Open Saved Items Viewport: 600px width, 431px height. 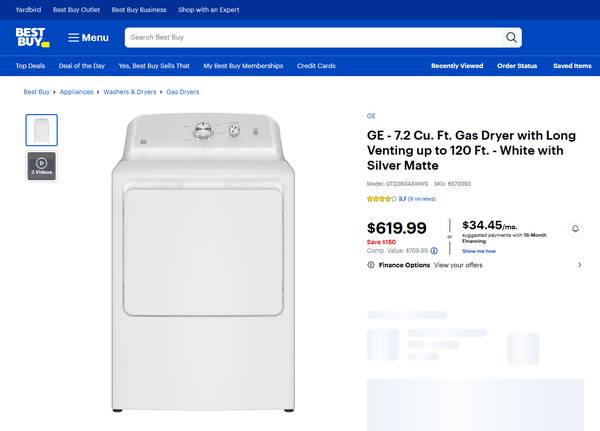point(572,66)
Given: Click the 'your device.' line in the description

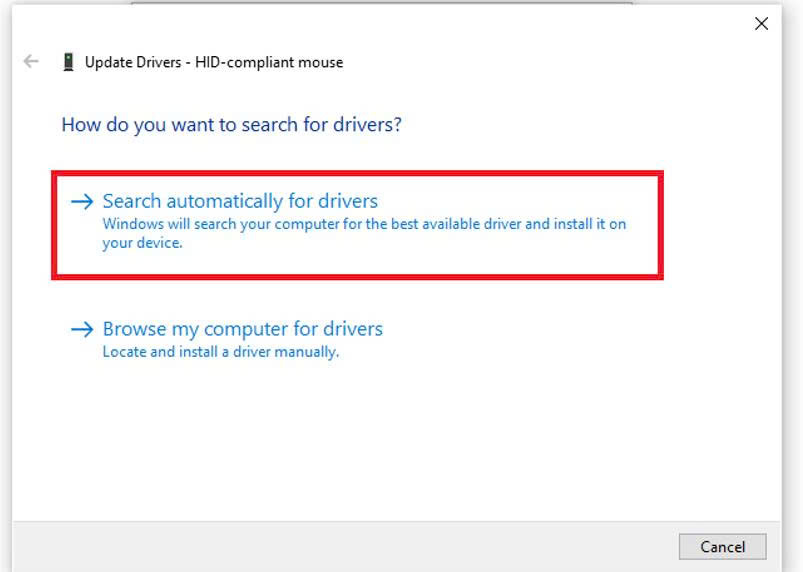Looking at the screenshot, I should point(142,243).
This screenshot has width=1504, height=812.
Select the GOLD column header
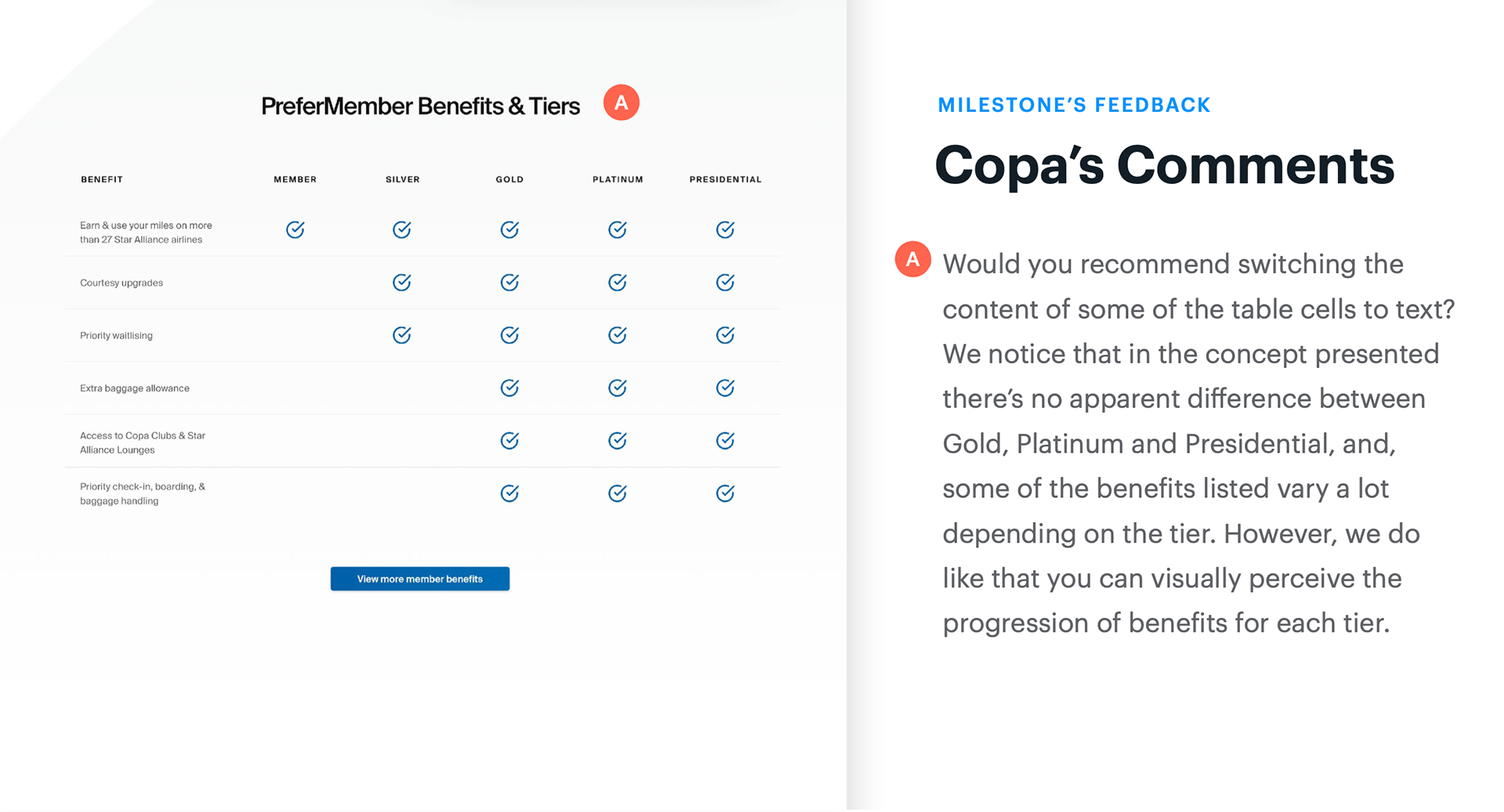click(510, 179)
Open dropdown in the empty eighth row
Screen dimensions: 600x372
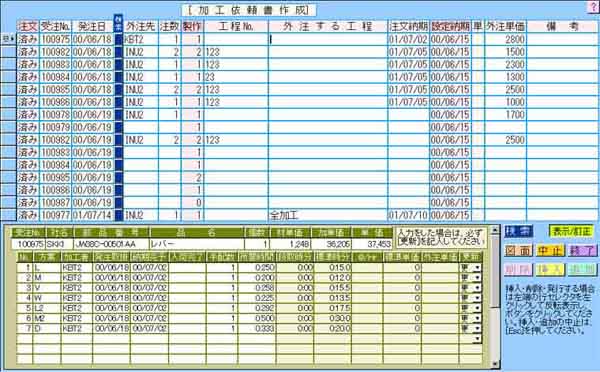(477, 339)
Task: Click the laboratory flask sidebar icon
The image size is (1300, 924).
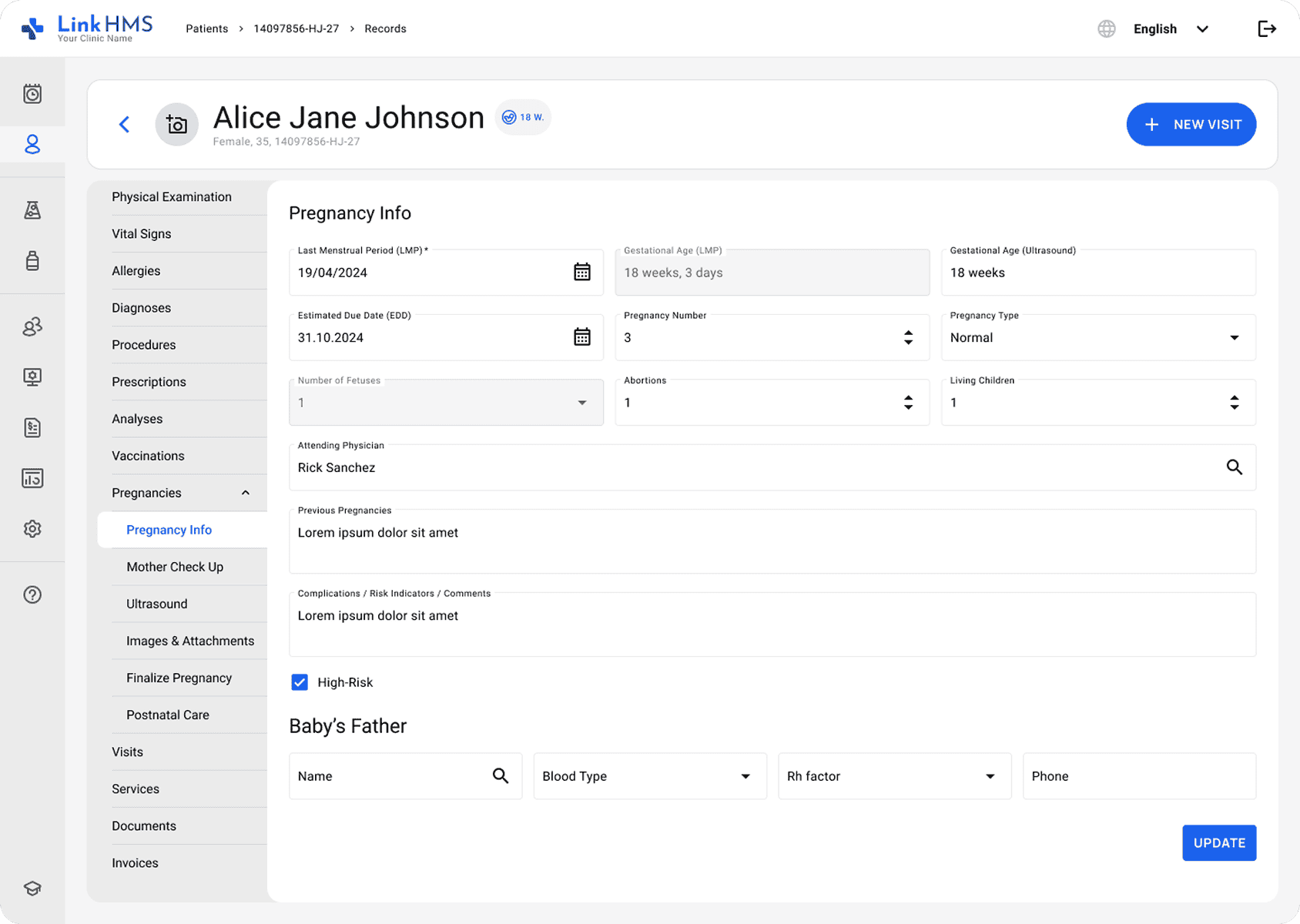Action: [32, 210]
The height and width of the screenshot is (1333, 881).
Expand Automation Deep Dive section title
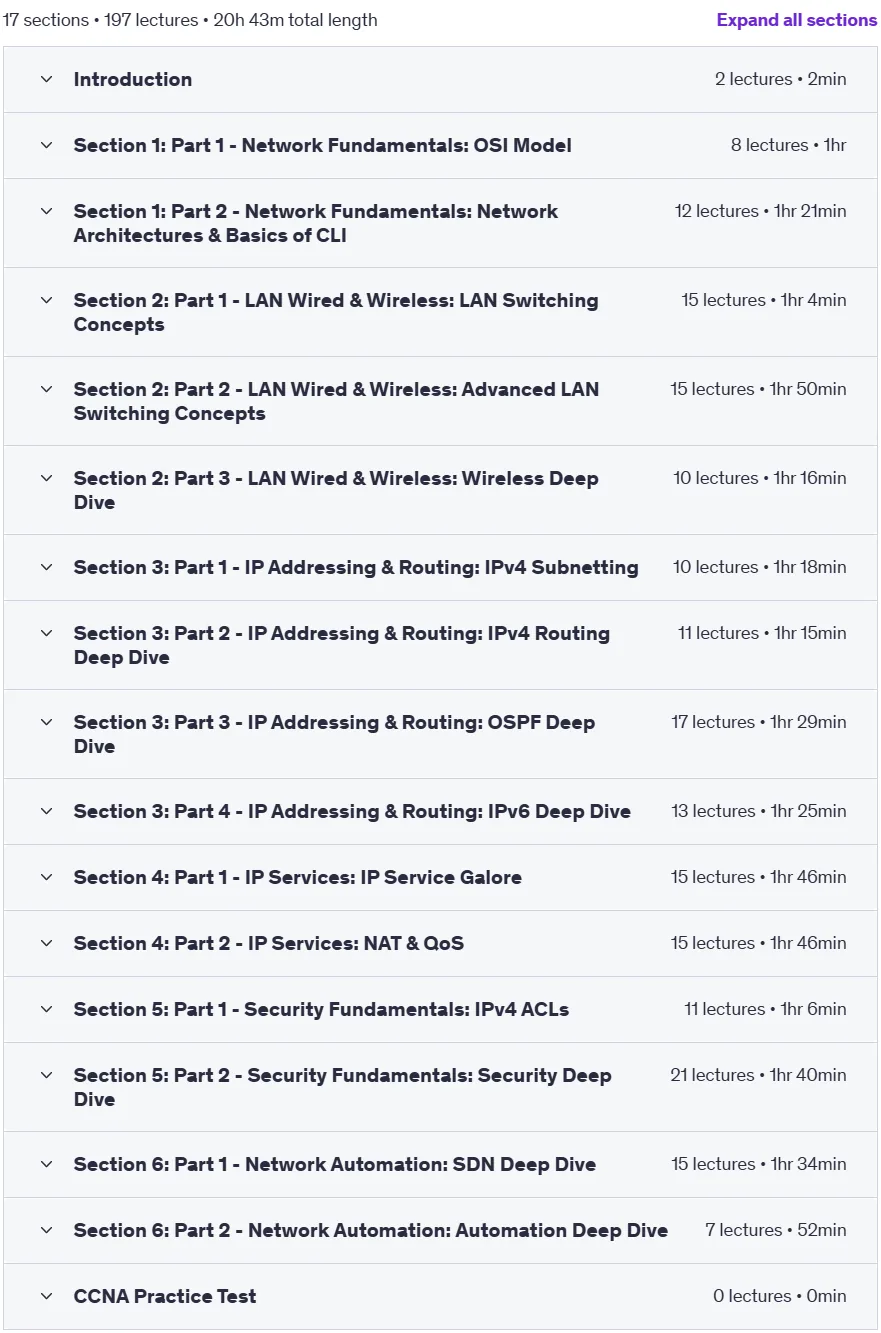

^^^^^^^^^^^^^^^^

What the task asks
Pictures must be left out of the answer, which should be exactly the lines from the one holding "Task: Click the laboratory flask sidebar icon" through the last line of the entries above, both included; please add nothing.

Written solution
Task: Click the laboratory flask sidebar icon
The image size is (1300, 924).
Action: [32, 210]
The height and width of the screenshot is (1333, 881).
Expand Automation Deep Dive section title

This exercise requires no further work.